> [WORK ORDER]:
From the line that contains "2160x1238 pixels. At" to the end of the records below, copy every line exactly. Both the first and last of these lines count.

(Dataset entries)
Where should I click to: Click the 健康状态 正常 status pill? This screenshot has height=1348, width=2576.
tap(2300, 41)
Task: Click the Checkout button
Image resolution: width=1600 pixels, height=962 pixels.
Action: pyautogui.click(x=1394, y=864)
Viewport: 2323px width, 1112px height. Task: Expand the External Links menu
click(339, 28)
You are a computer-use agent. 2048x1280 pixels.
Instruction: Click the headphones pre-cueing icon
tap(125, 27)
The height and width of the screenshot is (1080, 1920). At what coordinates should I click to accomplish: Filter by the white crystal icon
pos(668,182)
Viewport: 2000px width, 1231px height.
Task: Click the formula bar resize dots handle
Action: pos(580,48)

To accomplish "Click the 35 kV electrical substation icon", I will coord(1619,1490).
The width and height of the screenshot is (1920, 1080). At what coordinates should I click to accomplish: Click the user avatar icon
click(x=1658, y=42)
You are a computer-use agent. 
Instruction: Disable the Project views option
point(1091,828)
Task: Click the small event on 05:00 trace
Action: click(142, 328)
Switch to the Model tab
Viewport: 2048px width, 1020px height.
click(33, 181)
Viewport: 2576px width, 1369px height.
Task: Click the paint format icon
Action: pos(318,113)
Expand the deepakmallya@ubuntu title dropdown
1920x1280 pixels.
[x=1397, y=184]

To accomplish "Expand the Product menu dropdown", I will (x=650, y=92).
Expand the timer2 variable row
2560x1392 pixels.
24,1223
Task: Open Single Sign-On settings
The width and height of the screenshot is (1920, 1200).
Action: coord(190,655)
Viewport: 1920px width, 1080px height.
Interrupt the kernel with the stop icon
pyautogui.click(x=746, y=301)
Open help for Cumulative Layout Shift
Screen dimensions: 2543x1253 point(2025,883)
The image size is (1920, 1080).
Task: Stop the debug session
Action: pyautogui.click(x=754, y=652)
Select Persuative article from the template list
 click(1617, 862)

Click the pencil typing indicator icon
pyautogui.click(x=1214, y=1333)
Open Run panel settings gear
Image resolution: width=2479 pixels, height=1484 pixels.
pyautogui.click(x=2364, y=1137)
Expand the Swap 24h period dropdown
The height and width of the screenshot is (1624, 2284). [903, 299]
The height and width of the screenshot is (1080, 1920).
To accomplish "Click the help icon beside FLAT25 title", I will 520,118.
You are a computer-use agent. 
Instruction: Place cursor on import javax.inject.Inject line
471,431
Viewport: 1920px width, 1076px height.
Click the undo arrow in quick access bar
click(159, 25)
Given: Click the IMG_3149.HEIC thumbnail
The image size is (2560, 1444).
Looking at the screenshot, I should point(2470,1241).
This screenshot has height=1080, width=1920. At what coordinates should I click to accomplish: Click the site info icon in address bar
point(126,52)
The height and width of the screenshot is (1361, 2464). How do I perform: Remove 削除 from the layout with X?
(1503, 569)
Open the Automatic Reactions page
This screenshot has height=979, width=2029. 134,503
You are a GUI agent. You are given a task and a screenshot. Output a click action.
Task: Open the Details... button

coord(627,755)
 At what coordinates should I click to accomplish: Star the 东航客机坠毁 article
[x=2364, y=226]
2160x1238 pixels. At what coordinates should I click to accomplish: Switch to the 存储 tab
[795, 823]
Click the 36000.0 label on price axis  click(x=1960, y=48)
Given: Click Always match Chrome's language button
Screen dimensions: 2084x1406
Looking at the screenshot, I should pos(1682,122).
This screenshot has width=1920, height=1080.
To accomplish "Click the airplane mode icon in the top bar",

> [OUTPUT]:
2160x1238 pixels. At what coordinates should I click to accomplish: Switch to the 存储 tab
[795, 823]
Click the 36000.0 label on price axis  click(x=1960, y=48)
Given: Click Always match Chrome's language button
Screen dimensions: 2084x1406
Looking at the screenshot, I should pos(1682,122).
This screenshot has width=1920, height=1080.
To accomplish "Click the airplane mode icon in the top bar",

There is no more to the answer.